Boris Cyrulik, le père de la résilience, écrit qu’on a besoin de héros pour dépasser des drames, les héros comme aide à la résilience, à la résistance. De toute évidence, Arnauld Beltrame est de l’étoffe dont sont faits ces héros. Mais l’exemplarité d’un parcours de vie, par sa cohérence, son sens, a une influence limitée. On n’imite jamais que ce dont on se sent proche. On ne prend modèle sur quelqu’un seulement quand ce modèle-là renvoie à ce qu’on est mais dans une forme plus aboutie. Conférer à une personne la dignité de héros national, de héros républicain, n’est pas inutile pour une société déboussolée comme la nôtre et en mal de repères, cela permet notamment un moment de communion républicaine, de rassemblement national et d’union sacrée autour d’une personne célébrée pour son courage au service d’autrui.
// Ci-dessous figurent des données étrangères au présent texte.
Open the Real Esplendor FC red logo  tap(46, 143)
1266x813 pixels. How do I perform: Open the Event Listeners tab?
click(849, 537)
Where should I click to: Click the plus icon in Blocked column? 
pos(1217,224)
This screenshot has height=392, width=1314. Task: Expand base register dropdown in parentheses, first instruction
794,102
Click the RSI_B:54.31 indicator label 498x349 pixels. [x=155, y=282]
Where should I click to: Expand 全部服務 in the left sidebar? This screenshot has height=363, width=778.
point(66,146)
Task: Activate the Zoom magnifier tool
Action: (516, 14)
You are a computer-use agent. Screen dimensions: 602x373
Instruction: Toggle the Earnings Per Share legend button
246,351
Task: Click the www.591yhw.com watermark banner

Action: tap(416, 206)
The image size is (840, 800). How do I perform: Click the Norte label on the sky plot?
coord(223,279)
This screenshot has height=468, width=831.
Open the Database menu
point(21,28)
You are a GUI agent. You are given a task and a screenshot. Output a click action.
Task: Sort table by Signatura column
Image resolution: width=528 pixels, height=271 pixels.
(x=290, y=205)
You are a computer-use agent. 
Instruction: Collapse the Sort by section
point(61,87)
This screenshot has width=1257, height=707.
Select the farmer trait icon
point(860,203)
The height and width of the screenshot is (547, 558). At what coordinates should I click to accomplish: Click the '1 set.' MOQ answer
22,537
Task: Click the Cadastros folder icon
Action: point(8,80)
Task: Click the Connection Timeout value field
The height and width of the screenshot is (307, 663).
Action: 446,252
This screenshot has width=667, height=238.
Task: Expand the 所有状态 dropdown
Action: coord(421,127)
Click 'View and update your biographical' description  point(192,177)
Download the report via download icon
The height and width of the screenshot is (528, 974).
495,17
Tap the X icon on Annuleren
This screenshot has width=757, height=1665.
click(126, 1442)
Car c’est cela, un héros comme l’a rappelé opportunément André Comte-Sponville le soir du 27 mars dans l’émission 28 minutes animée par Elizabeth Quin, c’est une personne dont l’action courageuse est au service de la collectivité. Un salaud peut être courageux aussi, le courage ne suffit pas à faire un héros. Et s’il est vrai que cette célébration d’un enfant de la République, que ce moment de liturgie laïque opère « une jonction entre la République et l’Église catholique », comme le souligne Antoine Perraud sur Mediapart, faut-il pour autant y voir le signe d’une alliance avec la catholicité pour faire front contre l’ennemi islamiste ? Faut-il y voir le signe de la volonté du « redressement moral de la France » dont Pétain avait été le chantre en d’autres temps ?
Pétain, qui nous rappelle que la figure des héros est réversible, lui, héros de Verdun, devenu un salaud de collabo pendant l’Occupation.